PROVIDED INFORMATION >>

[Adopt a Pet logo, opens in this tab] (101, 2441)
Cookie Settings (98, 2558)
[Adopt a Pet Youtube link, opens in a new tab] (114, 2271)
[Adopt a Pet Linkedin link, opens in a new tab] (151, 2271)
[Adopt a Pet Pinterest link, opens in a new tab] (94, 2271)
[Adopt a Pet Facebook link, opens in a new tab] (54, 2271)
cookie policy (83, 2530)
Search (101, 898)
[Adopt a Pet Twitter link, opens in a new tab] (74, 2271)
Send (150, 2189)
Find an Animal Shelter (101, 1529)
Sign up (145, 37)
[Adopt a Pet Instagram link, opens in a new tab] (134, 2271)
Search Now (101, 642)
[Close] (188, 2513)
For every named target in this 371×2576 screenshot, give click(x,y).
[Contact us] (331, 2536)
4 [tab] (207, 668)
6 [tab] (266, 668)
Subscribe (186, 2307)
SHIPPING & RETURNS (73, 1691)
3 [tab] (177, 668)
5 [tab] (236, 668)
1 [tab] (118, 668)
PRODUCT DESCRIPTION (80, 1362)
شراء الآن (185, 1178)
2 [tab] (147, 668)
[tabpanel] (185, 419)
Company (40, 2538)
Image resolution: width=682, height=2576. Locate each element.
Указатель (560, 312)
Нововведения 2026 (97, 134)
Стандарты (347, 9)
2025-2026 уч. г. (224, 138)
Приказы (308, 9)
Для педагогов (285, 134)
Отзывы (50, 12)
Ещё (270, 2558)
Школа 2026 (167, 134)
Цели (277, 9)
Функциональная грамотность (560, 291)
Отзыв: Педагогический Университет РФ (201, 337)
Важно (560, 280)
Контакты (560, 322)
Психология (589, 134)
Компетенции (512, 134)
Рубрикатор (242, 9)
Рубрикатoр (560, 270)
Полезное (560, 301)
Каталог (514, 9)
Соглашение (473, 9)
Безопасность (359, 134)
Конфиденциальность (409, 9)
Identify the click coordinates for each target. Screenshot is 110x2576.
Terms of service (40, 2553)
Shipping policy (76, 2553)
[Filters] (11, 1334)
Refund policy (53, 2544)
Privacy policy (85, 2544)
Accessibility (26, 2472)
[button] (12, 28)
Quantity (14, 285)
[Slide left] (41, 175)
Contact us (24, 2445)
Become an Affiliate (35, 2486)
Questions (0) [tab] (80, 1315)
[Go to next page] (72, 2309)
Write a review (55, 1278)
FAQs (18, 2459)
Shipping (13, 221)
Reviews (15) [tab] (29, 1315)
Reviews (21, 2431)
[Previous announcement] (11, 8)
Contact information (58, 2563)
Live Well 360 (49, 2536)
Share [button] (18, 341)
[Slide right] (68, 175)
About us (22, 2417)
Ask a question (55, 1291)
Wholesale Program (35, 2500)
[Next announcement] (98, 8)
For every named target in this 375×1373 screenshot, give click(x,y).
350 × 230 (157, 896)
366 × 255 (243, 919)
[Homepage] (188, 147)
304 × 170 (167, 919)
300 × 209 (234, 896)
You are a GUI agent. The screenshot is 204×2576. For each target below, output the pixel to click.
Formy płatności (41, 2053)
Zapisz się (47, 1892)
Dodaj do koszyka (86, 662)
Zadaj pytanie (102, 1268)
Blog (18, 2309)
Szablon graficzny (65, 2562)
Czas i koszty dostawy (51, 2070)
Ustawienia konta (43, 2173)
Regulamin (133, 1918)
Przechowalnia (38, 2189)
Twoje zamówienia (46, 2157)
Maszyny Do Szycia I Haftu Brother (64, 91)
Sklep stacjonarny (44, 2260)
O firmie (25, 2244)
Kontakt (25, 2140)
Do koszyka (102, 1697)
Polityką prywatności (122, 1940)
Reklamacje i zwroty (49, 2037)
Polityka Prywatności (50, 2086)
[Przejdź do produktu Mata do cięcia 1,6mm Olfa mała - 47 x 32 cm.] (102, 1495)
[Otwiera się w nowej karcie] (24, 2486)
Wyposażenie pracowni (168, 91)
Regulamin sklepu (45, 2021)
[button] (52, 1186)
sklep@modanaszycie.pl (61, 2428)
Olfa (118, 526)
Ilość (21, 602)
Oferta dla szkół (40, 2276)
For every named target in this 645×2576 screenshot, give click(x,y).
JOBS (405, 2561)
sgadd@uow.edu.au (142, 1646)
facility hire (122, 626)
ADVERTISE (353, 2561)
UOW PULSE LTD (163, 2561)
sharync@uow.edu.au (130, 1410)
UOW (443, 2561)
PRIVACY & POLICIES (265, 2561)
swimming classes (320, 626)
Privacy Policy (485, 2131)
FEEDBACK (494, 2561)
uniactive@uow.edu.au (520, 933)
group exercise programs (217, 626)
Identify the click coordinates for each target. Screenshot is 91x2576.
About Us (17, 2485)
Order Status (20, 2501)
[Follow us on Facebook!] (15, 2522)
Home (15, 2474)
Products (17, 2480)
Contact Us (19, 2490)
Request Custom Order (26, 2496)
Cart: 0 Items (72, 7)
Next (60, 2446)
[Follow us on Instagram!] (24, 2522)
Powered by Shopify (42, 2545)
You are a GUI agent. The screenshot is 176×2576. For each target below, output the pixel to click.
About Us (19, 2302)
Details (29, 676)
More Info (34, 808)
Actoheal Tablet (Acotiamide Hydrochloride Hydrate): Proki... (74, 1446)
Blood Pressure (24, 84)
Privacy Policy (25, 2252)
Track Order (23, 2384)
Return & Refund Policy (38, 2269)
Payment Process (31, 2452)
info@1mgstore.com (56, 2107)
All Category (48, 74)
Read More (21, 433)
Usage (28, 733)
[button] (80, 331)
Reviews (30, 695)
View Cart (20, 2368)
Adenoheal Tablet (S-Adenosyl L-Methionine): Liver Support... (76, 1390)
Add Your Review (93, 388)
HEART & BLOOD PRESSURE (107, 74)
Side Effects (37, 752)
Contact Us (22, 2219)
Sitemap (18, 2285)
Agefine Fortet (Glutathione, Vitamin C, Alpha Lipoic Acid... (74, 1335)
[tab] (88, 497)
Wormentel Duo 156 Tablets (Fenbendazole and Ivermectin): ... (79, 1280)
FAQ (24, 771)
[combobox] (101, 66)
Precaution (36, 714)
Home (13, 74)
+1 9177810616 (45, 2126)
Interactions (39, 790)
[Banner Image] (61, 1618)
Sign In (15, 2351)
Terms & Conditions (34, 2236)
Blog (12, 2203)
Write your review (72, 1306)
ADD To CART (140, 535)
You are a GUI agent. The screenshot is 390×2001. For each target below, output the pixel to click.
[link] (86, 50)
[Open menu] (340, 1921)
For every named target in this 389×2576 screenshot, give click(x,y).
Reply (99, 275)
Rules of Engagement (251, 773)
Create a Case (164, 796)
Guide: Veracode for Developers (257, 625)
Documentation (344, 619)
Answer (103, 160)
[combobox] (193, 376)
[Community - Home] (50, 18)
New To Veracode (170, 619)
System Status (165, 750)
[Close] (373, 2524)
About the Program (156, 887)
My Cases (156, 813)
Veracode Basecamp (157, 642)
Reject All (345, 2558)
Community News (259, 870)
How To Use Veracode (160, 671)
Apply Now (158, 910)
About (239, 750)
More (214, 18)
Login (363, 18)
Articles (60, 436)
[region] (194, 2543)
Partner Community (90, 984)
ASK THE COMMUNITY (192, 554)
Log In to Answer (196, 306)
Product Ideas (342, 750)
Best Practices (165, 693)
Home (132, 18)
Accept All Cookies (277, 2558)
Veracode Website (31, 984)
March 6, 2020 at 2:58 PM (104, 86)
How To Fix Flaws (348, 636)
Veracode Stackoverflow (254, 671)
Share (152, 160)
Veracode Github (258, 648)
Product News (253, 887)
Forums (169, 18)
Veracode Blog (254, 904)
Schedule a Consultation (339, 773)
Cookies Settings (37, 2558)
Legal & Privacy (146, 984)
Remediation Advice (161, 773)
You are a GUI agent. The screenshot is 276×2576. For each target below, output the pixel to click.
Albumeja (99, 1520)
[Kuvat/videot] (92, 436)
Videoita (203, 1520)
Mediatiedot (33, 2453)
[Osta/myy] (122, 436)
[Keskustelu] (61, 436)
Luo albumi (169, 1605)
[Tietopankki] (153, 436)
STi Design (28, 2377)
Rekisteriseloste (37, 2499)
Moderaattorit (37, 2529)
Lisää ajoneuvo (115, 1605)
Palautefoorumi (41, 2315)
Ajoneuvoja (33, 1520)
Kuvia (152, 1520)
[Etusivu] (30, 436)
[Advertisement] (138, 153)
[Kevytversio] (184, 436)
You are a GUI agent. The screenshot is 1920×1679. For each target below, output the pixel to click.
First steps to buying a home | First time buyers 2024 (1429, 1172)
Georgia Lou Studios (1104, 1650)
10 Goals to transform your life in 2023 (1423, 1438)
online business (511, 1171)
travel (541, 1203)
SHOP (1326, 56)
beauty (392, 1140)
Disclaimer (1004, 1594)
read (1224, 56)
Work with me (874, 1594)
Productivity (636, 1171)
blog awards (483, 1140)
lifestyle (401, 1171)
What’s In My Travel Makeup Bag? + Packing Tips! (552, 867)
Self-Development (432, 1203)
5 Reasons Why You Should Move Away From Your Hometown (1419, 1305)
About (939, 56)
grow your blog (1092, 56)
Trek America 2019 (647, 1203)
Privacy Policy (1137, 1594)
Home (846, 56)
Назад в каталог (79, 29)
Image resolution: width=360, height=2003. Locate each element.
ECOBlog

TASK TO COMPLETE >> How many lines in the records hold the string "opens"? Reply with the number only.

ANSWER BELOW >> 7